Projetar o próprio túmulo não é das ideias mais efetivas para se distrair da morte, mas foi o passatempo escolhido por um já idoso Michelangelo (1475-1564) para manter-se ativo. Segundo narra o discípulo e biógrafo Giorgio Vasari, o gênio renascentista começou a moldar uma escultura para adornar sua tumba aos 72 anos, visando assim a ocupar a mente e se manter são. Durante oito anos, debruçou-se noite adentro sobre um bloco de mármore, fazendo emergir dele o corpo de Jesus Cristo crucificado e amparado pela Virgem Maria, por Maria Madalena e pelo fariseu Nicodemos — na face do qual esculpiu seu autorretrato. O plano era doar a peça à igreja de Florença onde queria ser enterrado. Mas a obra nunca chegou a ser concluída. Relata Vasari que Michelangelo — capaz de passar meses nas montanhas de Carrara em busca do mármore perfeito — se irritou com o bloco destinado à escultura e tentou destruí-la em um acesso de fúria. Hoje batizada de Pietà Bandini, a obra sobreviveu — sem nunca alcançar, claro, a notoriedade da Pietà mais famosa, um dos tesouros do Vaticano. Agora, porém, o término da primeira restauração da obra renegada em mais de 470 anos prova que a aversão do mestre era exagerada — ela é soberba. “Não há restaurações documentadas antes desta, a não ser a realizada por volta de 1560 por Tibério Calcagni, sem o qual a obra nunca teria chegado a nós”, conta Paola Rosa, à frente do processo no Museu do Duomo, em Florença.

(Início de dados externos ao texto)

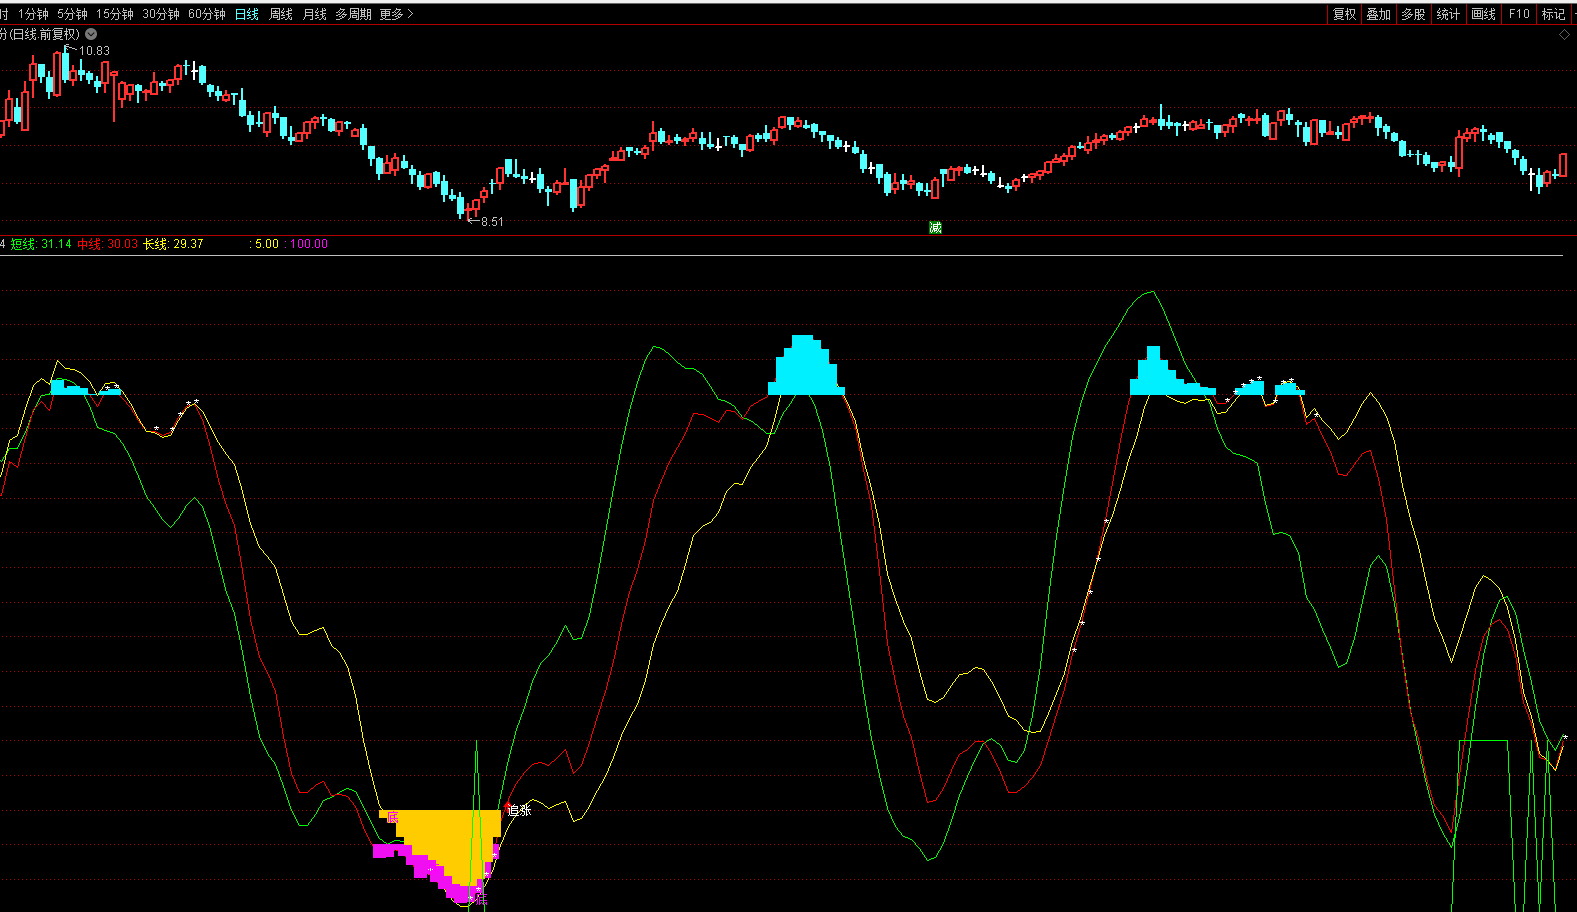
Task: Expand the 更多 period options
Action: pos(396,14)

Com posição de destaque na instituição, no centro da Tribuna di Michelangelo, a Pietà Bandini começou a ser restaurada em 2019 ali mesmo, com todo o processo feito diante dos olhos dos visitantes. Um extenso diagnóstico mostrou que a obra estava coberta por camadas de cera oxidada e gesso, removidas com um trabalho minucioso de limpeza e reconstrução que reavivou as cores originais. “O objetivo era obter uma superfície agradável e uniforme, que passasse a imagem da Pietà esculpida em um único bloco, como provavelmente Michelangelo pensou”, explica a restauradora, que também tem no currículo o reparo do inigualável David. “Tive o privilégio de recuperar outras obras de Michelangelo, e é sempre uma grande emoção aliada a uma enorme responsabilidade”, diz. Mesmo com o processo finalizado, o “laboratório” de restauração seguirá em exposição até março de 2022, dando aos visitantes a chance de desfrutar de tours guiados sobre uma das peças mais menosprezadas de Michelangelo.

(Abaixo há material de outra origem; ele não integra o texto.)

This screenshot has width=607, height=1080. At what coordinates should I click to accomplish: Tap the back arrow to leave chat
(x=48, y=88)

Abandonada por seu criador em 1555, a Pietà foi doada ao serviçal Antonio da Casteldurante, que pediu a Tiberio Calcagni, pupilo de Michelangelo, que completasse a figura de Maria Madalena. Foi, então, vendida ao banqueiro Francesco Bandini, de quem herdou o nome, e exposta nos jardins de sua casa até 1649, quando passou a adornar o palácio de um cardeal em Roma. Em 1671, foi comprada por Cosimo III de Medici e retornou a Florença, onde passou quase cinquenta anos escondida na cripta da Basílica de São Lourenço, antes de ser exposta na parte de trás do altar da Catedral de Santa Maria del Fiore. “A Pietà Bandini é menos valorizada do que outras obras de Michelangelo porque por muito tempo esteve quase invisível”, conta Paola. Isso só melhorou a partir de 1933, quando passou a ser mais exposta, ainda que timidamente. Em 1981, foi enfim transferida ao Museu do Duomo, e desde 2015 se impõe com maestria no centro do salão, sobre uma base que evoca o altar fúnebre ao qual seria destinada originalmente.

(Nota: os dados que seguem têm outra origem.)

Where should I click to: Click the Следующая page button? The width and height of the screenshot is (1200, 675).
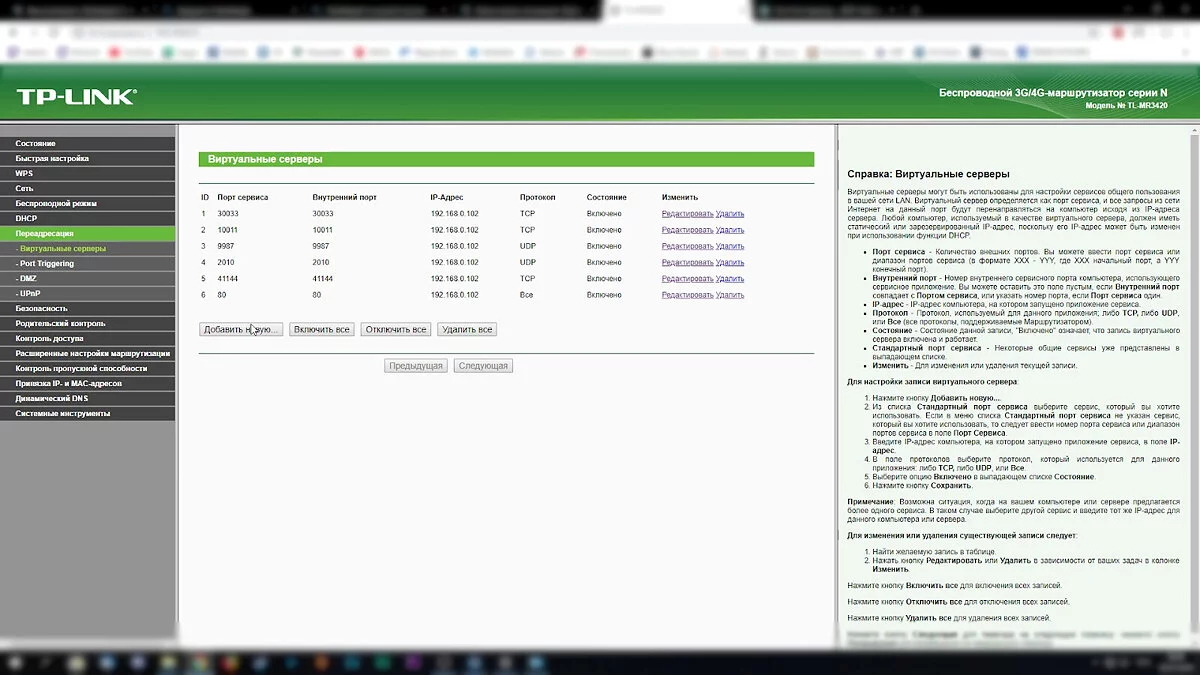pos(483,366)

Com quatro figuras esculpidas em um único bloco de 2,25 metros e 2,7 toneladas, a peça confirma a habilidade de Michelangelo no trato do material, e também traz luz sobre sua relação obsessiva com o mármore. A restauração revelou que o mestre tinha razão: a pedra, de fato, não era da melhor qualidade. Nem sequer veio de Carrara, mas de Seravezza, a cerca de 16 quilômetros dali. Seus veios e rachaduras podem tê-lo levado a desistir do trabalho. Perfeccionista, ele escreveu em um de seus sonetos que “nem o melhor dos artistas tem qualquer concepção que um único bloco de mármore não tenha”, sugerindo que a imagem se revelava a ele através da pedra. Curiosamente, os restauradores não encontraram vestígio de que ele tenha de fato destruído a obra a marteladas. O milagre do renascimento trouxe de volta ao mundo a obra-prima escondida — sem que ela perdesse sua aura de mistério.